When it was finally my chance, I picked out an ear of corn--yes, a single ear. Cutie wouldn't have it. He threw all of his remaining corn at me for the same price, met my eye with ridiculously pretty blue ones, and bam... I was head over heels.

A little dazedly, I wandered off, smiling like an idiot and clumsily balancing an armful of corn. Ryan Gosling went out the window--Cutie leapt into my imagination.

We wake together at dawn to till the soil, after he brings me coffee in bed, and we laugh as the sun comes up and our rescue pets and goats roam the land. Together, probably wearing little floral printed aprons, we built a mildly successful business and are the fucking cutest farming couple the local markets had ever seen. He wears plaid and smells like grass and Gain detergent and brings me sunflowers when I'm not expecting them. I carry everything in a wicker basket, and learn to like pie. We adopt twin Chinese babies and raise them off the earth to be selfless and good. Before bed, we all read classics together by lamplight (my fantasies always seem to take place in the cabin from "Little House on the Prairie"). We grow old together and die hand-in-hand (Wait, no, that one is special just for Ryan).
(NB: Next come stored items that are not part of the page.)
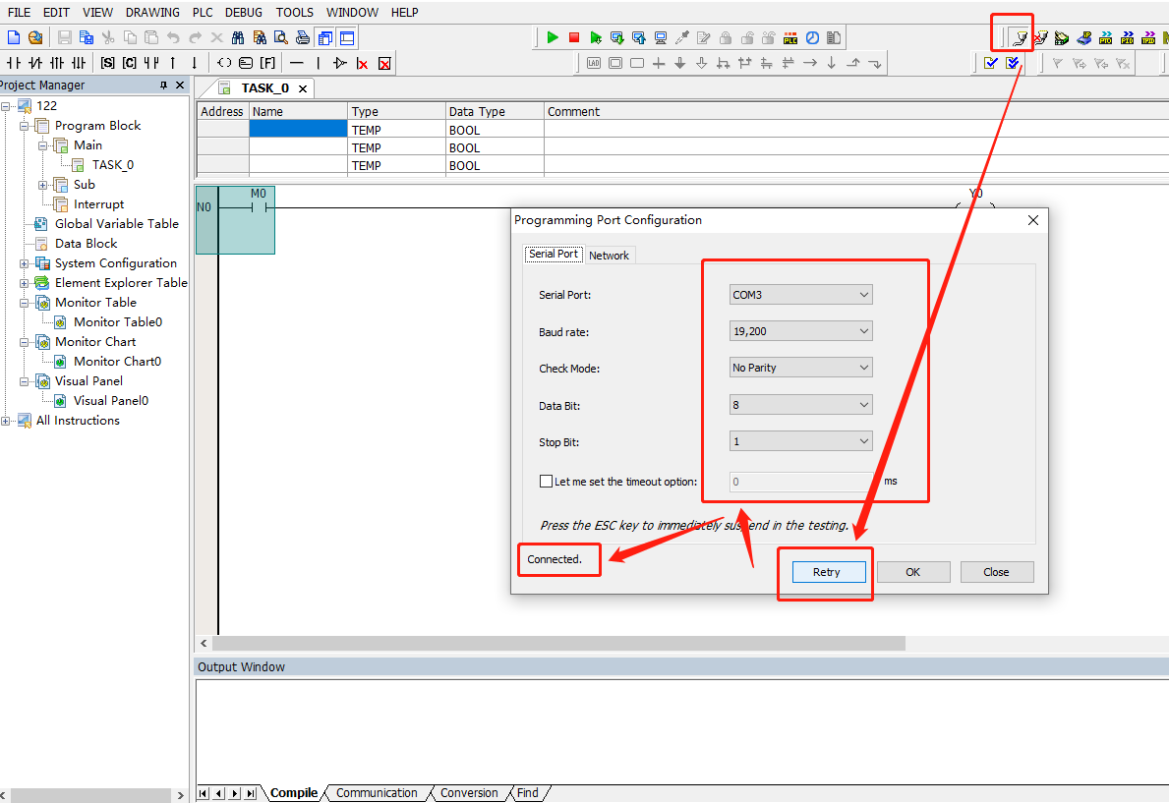
Task: Click the red Stop PLC button
Action: [574, 37]
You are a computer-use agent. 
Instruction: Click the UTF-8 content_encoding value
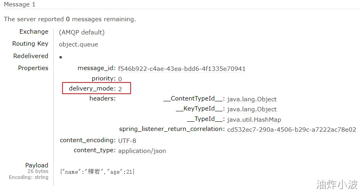(x=127, y=141)
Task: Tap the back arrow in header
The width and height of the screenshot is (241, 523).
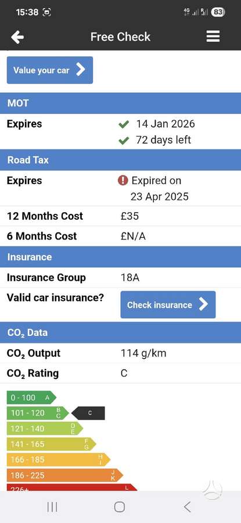Action: (x=17, y=37)
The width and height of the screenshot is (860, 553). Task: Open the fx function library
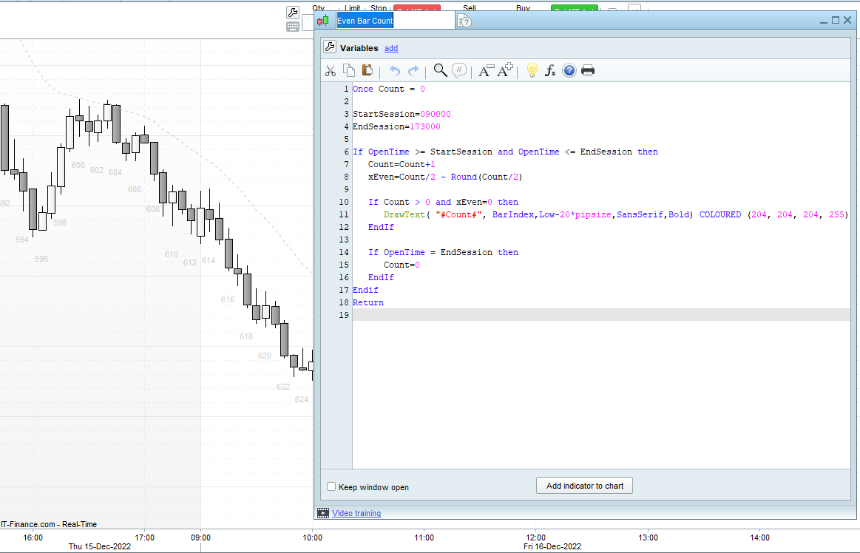(x=550, y=71)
Happily, I found the rest of my party, and told them the news: I was in love. He had blue eyes, and he had given me free food. He was my dream man.

One major problem:

He has a mustache.

Not like, a little fuzzy mustache because he forgot to shave that morning.

I mean like ringleader of a circus mustache. A mustache ironic to the point where it's no longer ironic (ironically).

People who know me know that I hate, hate mustaches. Mustaches are for men in unmarked vans telling children they have candy. Mustaches make me think of 1970's cold cases, and the horrible boss I hated so much I once pushed him. A mustache is just the sad destruction of a perfectly good beard.


My cyber stalking refused to pay off, so tomorrow I'll have to doll myself up until I look as natural as possible, put on something that projects that I'd make a fine wife, and go stalk him in person. Does he have a wedding ring? Does he like women? Is he too young for me? Is he open to shaving? These are all important questions I need answered.

Or, OR, the more likely scenario... I refuse to make eye contact, can only grunt and point at which items I wish to purchase (You, YOOOUUUU!!! My God, how much??), and slink off without any of this vital information.

But hey, at least I won't ruin my nice new crush by talking to him.